» THE EXERCISE:
Rewrite the data below, substituting "Display size" for every occurrence of "Screen dimensions" and leaving all other text unchanged.

(A run of records)
• • • •
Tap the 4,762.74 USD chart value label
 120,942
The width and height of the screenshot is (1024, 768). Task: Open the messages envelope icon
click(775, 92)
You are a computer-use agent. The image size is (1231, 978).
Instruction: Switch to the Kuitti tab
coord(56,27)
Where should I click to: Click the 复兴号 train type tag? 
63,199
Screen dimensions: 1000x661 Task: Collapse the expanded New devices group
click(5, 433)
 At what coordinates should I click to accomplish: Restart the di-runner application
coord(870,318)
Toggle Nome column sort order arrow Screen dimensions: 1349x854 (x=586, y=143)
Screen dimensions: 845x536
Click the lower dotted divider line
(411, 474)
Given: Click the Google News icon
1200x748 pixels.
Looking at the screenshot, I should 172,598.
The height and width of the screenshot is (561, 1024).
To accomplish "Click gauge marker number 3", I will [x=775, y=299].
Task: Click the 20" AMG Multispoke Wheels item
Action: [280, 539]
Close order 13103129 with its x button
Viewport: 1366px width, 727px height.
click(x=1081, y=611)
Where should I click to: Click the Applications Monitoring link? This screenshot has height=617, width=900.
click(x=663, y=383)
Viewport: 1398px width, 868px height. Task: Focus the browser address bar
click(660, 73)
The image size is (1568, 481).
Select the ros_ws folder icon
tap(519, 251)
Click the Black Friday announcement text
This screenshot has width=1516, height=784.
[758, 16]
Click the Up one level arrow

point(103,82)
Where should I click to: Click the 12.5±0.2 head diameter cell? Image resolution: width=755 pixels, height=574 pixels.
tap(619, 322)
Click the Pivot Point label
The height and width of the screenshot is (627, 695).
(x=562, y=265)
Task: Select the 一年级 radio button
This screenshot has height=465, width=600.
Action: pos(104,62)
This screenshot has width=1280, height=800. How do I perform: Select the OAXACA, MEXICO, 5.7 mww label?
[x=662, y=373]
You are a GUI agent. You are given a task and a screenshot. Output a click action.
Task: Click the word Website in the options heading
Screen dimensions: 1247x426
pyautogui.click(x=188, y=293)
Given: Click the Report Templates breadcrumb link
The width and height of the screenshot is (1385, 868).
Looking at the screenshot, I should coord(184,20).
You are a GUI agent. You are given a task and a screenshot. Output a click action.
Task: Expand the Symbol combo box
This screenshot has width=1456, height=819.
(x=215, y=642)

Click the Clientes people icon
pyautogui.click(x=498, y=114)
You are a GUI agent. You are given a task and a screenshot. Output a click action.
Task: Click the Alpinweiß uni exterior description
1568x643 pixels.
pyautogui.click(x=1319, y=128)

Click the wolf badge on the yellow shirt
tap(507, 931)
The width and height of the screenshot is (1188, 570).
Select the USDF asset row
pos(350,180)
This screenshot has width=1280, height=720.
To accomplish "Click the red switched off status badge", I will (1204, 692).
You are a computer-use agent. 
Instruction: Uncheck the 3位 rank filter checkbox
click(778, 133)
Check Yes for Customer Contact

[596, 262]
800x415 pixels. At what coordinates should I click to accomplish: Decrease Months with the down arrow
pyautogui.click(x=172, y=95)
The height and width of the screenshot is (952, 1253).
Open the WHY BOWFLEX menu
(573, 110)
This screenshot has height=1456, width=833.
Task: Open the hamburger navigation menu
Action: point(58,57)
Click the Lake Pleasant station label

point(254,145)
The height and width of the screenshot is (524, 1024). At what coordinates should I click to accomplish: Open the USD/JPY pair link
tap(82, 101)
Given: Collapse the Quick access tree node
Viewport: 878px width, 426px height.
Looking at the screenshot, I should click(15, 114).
• • • •
» THE ANSWER:
Tap the 4,762.74 USD chart value label
 120,942
The width and height of the screenshot is (1024, 768). Task: Open the messages envelope icon
click(775, 92)
You are a computer-use agent. The image size is (1231, 978).
Instruction: Switch to the Kuitti tab
coord(56,27)
Where should I click to: Click the 复兴号 train type tag? 
63,199
Display size: 1000x661 Task: Collapse the expanded New devices group
click(5, 433)
 At what coordinates should I click to accomplish: Restart the di-runner application
coord(870,318)
Toggle Nome column sort order arrow Display size: 1349x854 (x=586, y=143)
Display size: 845x536
Click the lower dotted divider line
(411, 474)
Given: Click the Google News icon
1200x748 pixels.
Looking at the screenshot, I should 172,598.
The height and width of the screenshot is (561, 1024).
To accomplish "Click gauge marker number 3", I will [x=775, y=299].
Task: Click the 20" AMG Multispoke Wheels item
Action: [280, 539]
Close order 13103129 with its x button
Viewport: 1366px width, 727px height.
click(x=1081, y=611)
Where should I click to: Click the Applications Monitoring link? This screenshot has height=617, width=900.
click(x=663, y=383)
Viewport: 1398px width, 868px height. Task: Focus the browser address bar
click(660, 73)
The image size is (1568, 481).
Select the ros_ws folder icon
tap(519, 251)
Click the Black Friday announcement text
This screenshot has width=1516, height=784.
[758, 16]
Click the Up one level arrow

point(103,82)
Where should I click to: Click the 12.5±0.2 head diameter cell? Image resolution: width=755 pixels, height=574 pixels.
tap(619, 322)
Click the Pivot Point label
The height and width of the screenshot is (627, 695).
(x=562, y=265)
Task: Select the 一年级 radio button
This screenshot has height=465, width=600.
Action: pos(104,62)
This screenshot has width=1280, height=800. How do I perform: Select the OAXACA, MEXICO, 5.7 mww label?
[x=662, y=373]
You are a GUI agent. You are given a task and a screenshot. Output a click action.
Task: Click the word Website in the options heading
Display size: 1247x426
pyautogui.click(x=188, y=293)
Given: Click the Report Templates breadcrumb link
The width and height of the screenshot is (1385, 868).
Looking at the screenshot, I should coord(184,20).
You are a GUI agent. You are given a task and a screenshot. Output a click action.
Task: Expand the Symbol combo box
This screenshot has width=1456, height=819.
(x=215, y=642)

Click the Clientes people icon
pyautogui.click(x=498, y=114)
You are a GUI agent. You are given a task and a screenshot. Output a click action.
Task: Click the Alpinweiß uni exterior description
1568x643 pixels.
pyautogui.click(x=1319, y=128)

Click the wolf badge on the yellow shirt
tap(507, 931)
The width and height of the screenshot is (1188, 570).
Select the USDF asset row
pos(350,180)
This screenshot has width=1280, height=720.
To accomplish "Click the red switched off status badge", I will (1204, 692).
You are a computer-use agent. 
Instruction: Uncheck the 3位 rank filter checkbox
click(778, 133)
Check Yes for Customer Contact

[596, 262]
800x415 pixels. At what coordinates should I click to accomplish: Decrease Months with the down arrow
pyautogui.click(x=172, y=95)
The height and width of the screenshot is (952, 1253).
Open the WHY BOWFLEX menu
(573, 110)
This screenshot has height=1456, width=833.
Task: Open the hamburger navigation menu
Action: point(58,57)
Click the Lake Pleasant station label

point(254,145)
The height and width of the screenshot is (524, 1024). At what coordinates should I click to accomplish: Open the USD/JPY pair link
tap(82, 101)
Given: Collapse the Quick access tree node
Viewport: 878px width, 426px height.
Looking at the screenshot, I should click(15, 114).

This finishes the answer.